LGP - 17/05/2014 Music Hall (Barcelona)

El 17 de Mayo se abrían las puertas de la sala Music Hall en la ciudad condal para una ocasión especial. El motivo era disfrutar de una historia que, no por diferente, deja de tener sus raíces en aquellos Sangtraït que iluminaron a una generación de heavys catalanes. Tal vez por esto el evento apuntaba a una gran entrada, a un reencuentro con viejas sensaciones redondeado con la aparición en escena de Josep Maria Corominas “Coro”, guitarra solista de Sangtraït.
Pero LGP no es únicamente la herencia de esa gran banda, sino que comienza con aquel proyecto llamado Mistic (de la banda paralela Terratrèmol), e incluso con aquellos jóvenes que formaron Rockson a principios de los ochenta.
De esta manera, LGP presentaba su segundo LP “Sancta Sanctorum”, disco donde Quim Mandado se ha vuelto protagonista en las voces y en la composición, y ha permitido al guitarrista Joan Cardoner centrar todas sus energías en darle al grupo una orientación más heavy. Todo esto lo culmina Martín Rodríguez, un auténtico prodigio a la batería, con un estado de forma excelente si tenemos en cuenta su edad. No hace falta decir que el disco es muy recomendable.
Tras la Intro habitual, la banda comenzaba su actuación presentando hasta cuatro temas de su último disco. El tema Rockferatu sonó especialmente bien, y entonces se desató la locura con las primeras canciones de Sangtraït: la inesperada El museu del arbres morts y la mítica El guerrer. Acto seguido la banda volvió con sus temas, con un público mucho más enganchado. Es remarcable que, ante algún esporádico momento de fatiga por parte de Quin Mandado en las voces, Joan Cardoner le apoyaba demostrando la versatilidad y experiencia de la banda. Llegó el momento íntimo de la noche con Dibuixos en la boira seguido por la magia de Les creus vermelles, donde ya se notaba cierta expectación por ver a Josep Maria Corominas. Éste apareció entonces para tocar la pieza mítica Alè de mil cent, y aumentó considerablemente la potencia y contundencia de la banda y de su sonido. El concierto entraba en la recta final y LGP aprovechó para tocar el single de “Sancta Sanctorum” Lliures com l’alè del vent, y se demostró que tanto banda como público no sólo se habían movilizado para tocar y escuchar temas de Sangtraït. Un solo de Joan Cardoner encaraba el regreso al escenario de “Coro” para tocar otros dos himnos: Els señors de les pedres y El vol de l’home ocell.

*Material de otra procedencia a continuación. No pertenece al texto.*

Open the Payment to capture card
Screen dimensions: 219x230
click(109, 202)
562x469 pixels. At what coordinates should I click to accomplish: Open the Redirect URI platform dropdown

Hay que tener en cuenta que la banda gana enteros con colaboraciones como las de “Coro”, y no sería extraño que no fuera la última. Por otra parte, se hace difícil de entender la baja asistencia, casi unas doscientas personas. Eso sí, la entrega del público fue increíble y se corearon tanto los temas de Sangtraït como los de LGP. Se creó una gran conexión entre banda y público gracias, en parte, a un sonido excelente. En conclusión, un concierto para la historia, seguramente con menos cantidad de gente de la esperada, pero emocionante. LGP está en el momento adecuado para dar un salto adelante y reclamar su verdadero lugar, el que se merecen tanto por trabajo como por historia.